Work request: When you reach the line containing "Task: Click the EMR-20222", start transcribing exactly and continue through the last line of the data, skipping every picture.

Excerpted records:

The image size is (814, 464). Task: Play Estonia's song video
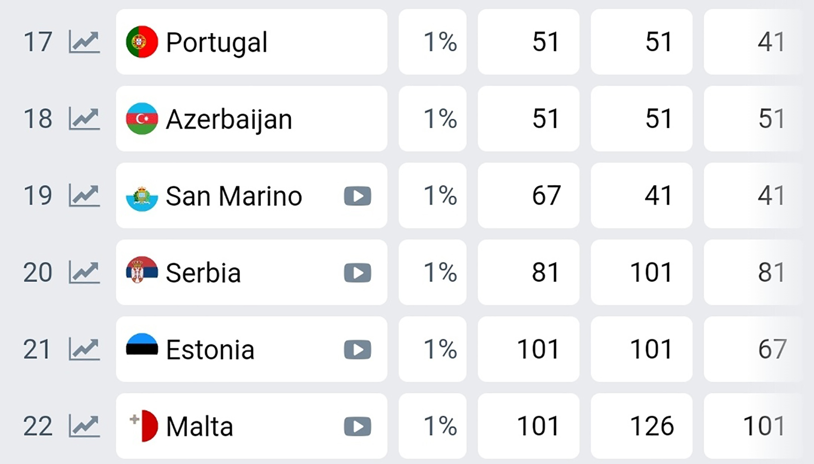pos(357,349)
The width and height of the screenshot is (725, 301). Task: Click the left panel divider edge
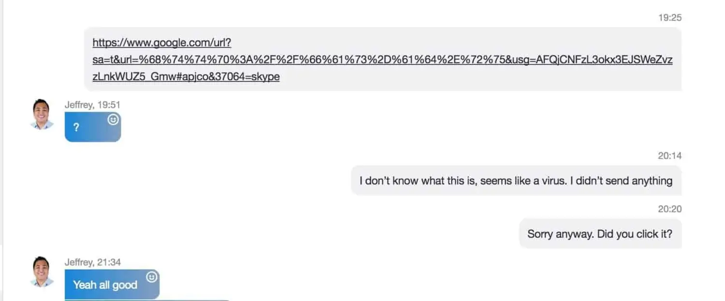(2, 121)
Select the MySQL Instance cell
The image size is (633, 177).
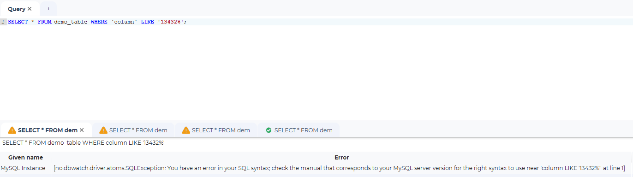coord(23,168)
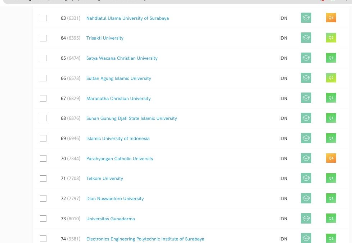Select checkbox next to Satya Wacana Christian University
Image resolution: width=352 pixels, height=243 pixels.
[43, 58]
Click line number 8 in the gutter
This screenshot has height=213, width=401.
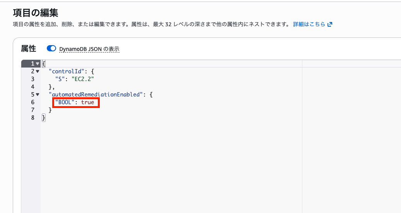(33, 118)
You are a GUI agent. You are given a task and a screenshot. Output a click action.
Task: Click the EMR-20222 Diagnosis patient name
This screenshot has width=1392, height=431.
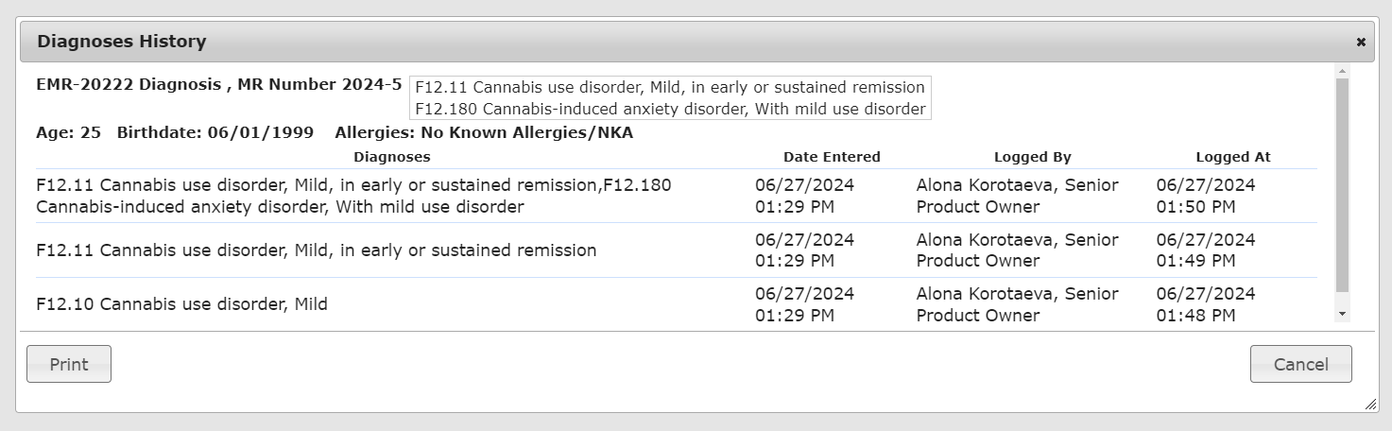128,84

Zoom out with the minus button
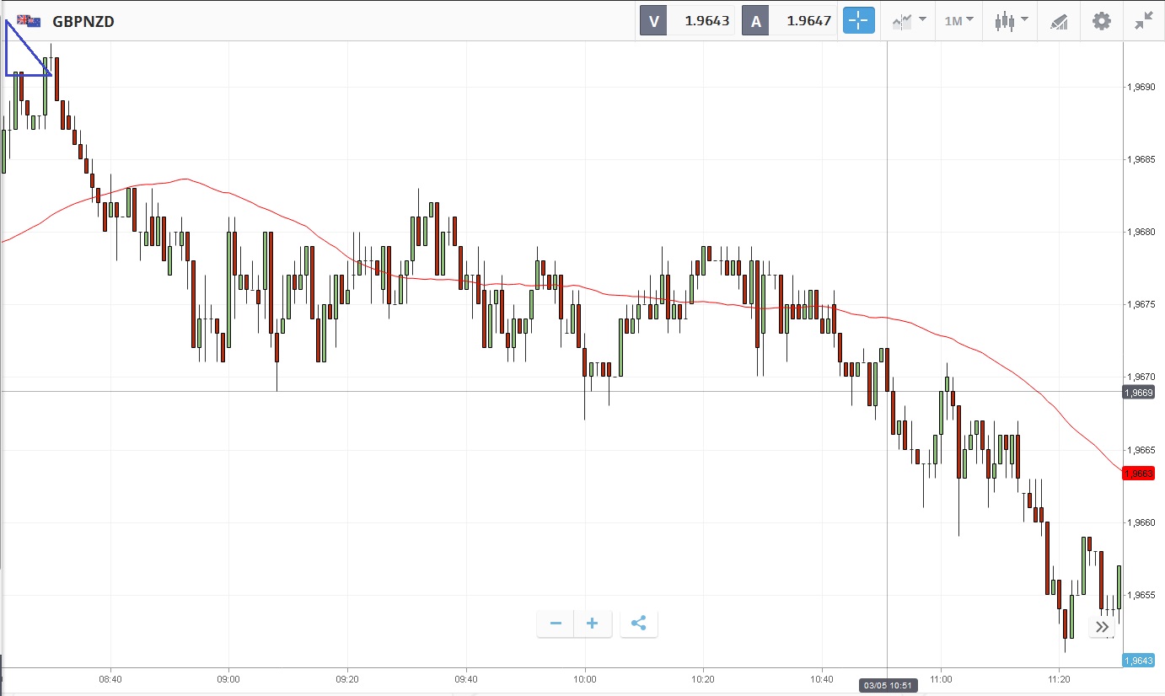point(556,624)
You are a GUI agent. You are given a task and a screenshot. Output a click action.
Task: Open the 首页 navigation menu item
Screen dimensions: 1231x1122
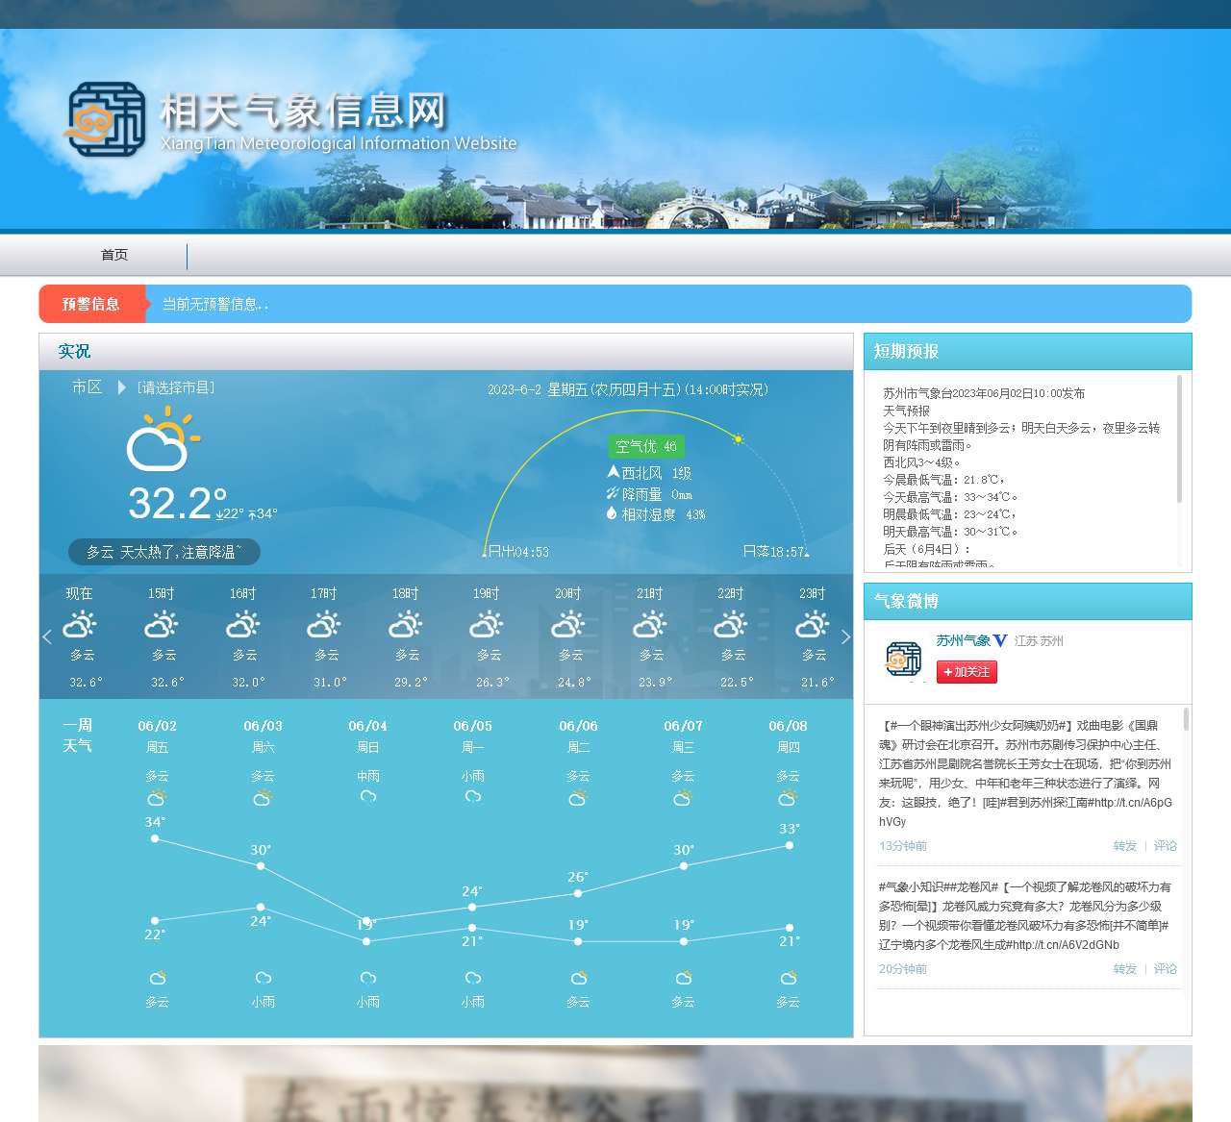tap(114, 255)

Result:
Task: Click the EMR-20222 Diagnosis patient name
This screenshot has width=1392, height=431.
128,84

Zoom out with the minus button
point(556,624)
You are a GUI agent. You are given a task and a screenshot. Output a click action.
Task: Open the 首页 navigation menu item
Screen dimensions: 1231x1122
tap(114, 255)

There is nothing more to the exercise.